Repeat each line, word for word, from the one containing "Where should I click to: Open" through the last line of the entries, and include no other output.

Stored data entries:
>>>>
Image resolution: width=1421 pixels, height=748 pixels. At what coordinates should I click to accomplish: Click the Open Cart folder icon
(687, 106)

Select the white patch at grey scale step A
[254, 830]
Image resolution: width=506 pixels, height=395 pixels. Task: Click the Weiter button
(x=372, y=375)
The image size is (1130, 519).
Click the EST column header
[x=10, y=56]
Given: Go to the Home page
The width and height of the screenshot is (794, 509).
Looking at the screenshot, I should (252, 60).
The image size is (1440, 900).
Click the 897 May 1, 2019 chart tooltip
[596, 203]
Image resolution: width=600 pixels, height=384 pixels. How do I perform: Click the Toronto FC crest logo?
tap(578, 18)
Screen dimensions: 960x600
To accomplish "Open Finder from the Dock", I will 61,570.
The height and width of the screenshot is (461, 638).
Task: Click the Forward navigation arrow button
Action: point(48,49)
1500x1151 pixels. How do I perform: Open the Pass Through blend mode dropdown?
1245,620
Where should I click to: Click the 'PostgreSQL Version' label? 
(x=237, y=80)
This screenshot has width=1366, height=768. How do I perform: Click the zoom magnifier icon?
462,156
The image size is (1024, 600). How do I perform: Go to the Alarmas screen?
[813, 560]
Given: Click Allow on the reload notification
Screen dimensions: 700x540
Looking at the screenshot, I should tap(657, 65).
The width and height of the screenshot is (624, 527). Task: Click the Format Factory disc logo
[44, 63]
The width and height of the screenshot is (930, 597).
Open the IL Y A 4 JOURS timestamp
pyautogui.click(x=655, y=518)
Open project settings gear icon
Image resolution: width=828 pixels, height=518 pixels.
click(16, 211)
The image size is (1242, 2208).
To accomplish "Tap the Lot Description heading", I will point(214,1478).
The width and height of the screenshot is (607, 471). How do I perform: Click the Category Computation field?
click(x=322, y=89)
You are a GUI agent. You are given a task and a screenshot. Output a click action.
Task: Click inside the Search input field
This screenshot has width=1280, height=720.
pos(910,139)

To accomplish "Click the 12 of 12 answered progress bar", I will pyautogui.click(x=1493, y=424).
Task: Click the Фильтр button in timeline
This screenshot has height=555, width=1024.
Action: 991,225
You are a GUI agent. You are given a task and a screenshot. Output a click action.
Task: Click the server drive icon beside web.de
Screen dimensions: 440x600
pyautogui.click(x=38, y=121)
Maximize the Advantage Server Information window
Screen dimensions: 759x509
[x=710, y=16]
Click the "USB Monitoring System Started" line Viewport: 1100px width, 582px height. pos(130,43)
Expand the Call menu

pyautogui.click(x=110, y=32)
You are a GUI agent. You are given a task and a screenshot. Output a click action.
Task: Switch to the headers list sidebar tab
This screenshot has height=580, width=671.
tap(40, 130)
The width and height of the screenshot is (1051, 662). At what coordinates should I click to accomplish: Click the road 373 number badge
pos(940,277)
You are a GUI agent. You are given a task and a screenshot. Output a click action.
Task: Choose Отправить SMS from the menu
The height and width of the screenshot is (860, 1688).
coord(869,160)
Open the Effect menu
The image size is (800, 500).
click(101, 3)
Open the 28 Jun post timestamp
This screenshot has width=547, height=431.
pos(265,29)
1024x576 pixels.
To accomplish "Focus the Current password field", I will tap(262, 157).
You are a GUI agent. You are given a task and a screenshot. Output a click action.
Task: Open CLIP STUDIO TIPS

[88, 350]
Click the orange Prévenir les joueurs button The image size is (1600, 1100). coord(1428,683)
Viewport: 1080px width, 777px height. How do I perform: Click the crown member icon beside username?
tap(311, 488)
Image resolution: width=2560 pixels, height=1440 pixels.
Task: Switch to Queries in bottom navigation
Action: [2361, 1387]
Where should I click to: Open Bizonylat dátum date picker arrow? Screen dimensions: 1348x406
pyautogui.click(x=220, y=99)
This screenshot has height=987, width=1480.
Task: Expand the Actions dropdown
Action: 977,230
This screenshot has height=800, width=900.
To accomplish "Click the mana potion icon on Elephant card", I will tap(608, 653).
<<<<
- _Exercise output_:
Where should I click to: Open Bizonylat dátum date picker arrow? Screen dimensions: 1348x406
pyautogui.click(x=220, y=99)
This screenshot has height=987, width=1480.
Task: Expand the Actions dropdown
Action: 977,230
This screenshot has height=800, width=900.
To accomplish "Click the mana potion icon on Elephant card", I will tap(608, 653).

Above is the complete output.